Exercise instructions
Write out the entries below once more, exactly.

───── Material provided

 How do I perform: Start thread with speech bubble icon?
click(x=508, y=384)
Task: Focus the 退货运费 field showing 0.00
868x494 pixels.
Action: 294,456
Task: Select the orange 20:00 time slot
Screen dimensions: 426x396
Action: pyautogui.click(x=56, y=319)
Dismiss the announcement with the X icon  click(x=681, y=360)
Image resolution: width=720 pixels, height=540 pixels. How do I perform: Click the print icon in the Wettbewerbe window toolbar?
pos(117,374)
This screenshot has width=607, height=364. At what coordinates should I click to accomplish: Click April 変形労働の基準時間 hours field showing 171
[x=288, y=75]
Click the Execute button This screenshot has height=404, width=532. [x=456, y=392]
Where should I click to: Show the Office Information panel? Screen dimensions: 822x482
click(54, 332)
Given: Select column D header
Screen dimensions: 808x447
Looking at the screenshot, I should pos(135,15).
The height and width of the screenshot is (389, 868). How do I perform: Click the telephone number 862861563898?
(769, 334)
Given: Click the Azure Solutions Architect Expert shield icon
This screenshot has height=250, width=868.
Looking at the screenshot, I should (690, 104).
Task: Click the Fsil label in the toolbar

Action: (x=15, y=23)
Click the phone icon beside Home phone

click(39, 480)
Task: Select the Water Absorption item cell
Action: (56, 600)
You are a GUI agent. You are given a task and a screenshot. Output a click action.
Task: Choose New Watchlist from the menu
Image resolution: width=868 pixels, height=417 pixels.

──────────

Answer to the exercise
 How do I perform: Start thread with speech bubble icon?
click(x=508, y=384)
Task: Focus the 退货运费 field showing 0.00
868x494 pixels.
Action: 294,456
Task: Select the orange 20:00 time slot
Screen dimensions: 426x396
Action: pyautogui.click(x=56, y=319)
Dismiss the announcement with the X icon  click(x=681, y=360)
Image resolution: width=720 pixels, height=540 pixels. How do I perform: Click the print icon in the Wettbewerbe window toolbar?
pos(117,374)
This screenshot has width=607, height=364. At what coordinates should I click to accomplish: Click April 変形労働の基準時間 hours field showing 171
[x=288, y=75]
Click the Execute button This screenshot has height=404, width=532. [x=456, y=392]
Where should I click to: Show the Office Information panel? Screen dimensions: 822x482
click(54, 332)
Given: Select column D header
Screen dimensions: 808x447
Looking at the screenshot, I should pos(135,15).
The height and width of the screenshot is (389, 868). How do I perform: Click the telephone number 862861563898?
(769, 334)
Given: Click the Azure Solutions Architect Expert shield icon
This screenshot has height=250, width=868.
Looking at the screenshot, I should (690, 104).
Task: Click the Fsil label in the toolbar

Action: (x=15, y=23)
Click the phone icon beside Home phone

click(39, 480)
Task: Select the Water Absorption item cell
Action: (56, 600)
You are a GUI agent. You are given a task and a screenshot. Output a click action.
Task: Choose New Watchlist from the menu
Image resolution: width=868 pixels, height=417 pixels.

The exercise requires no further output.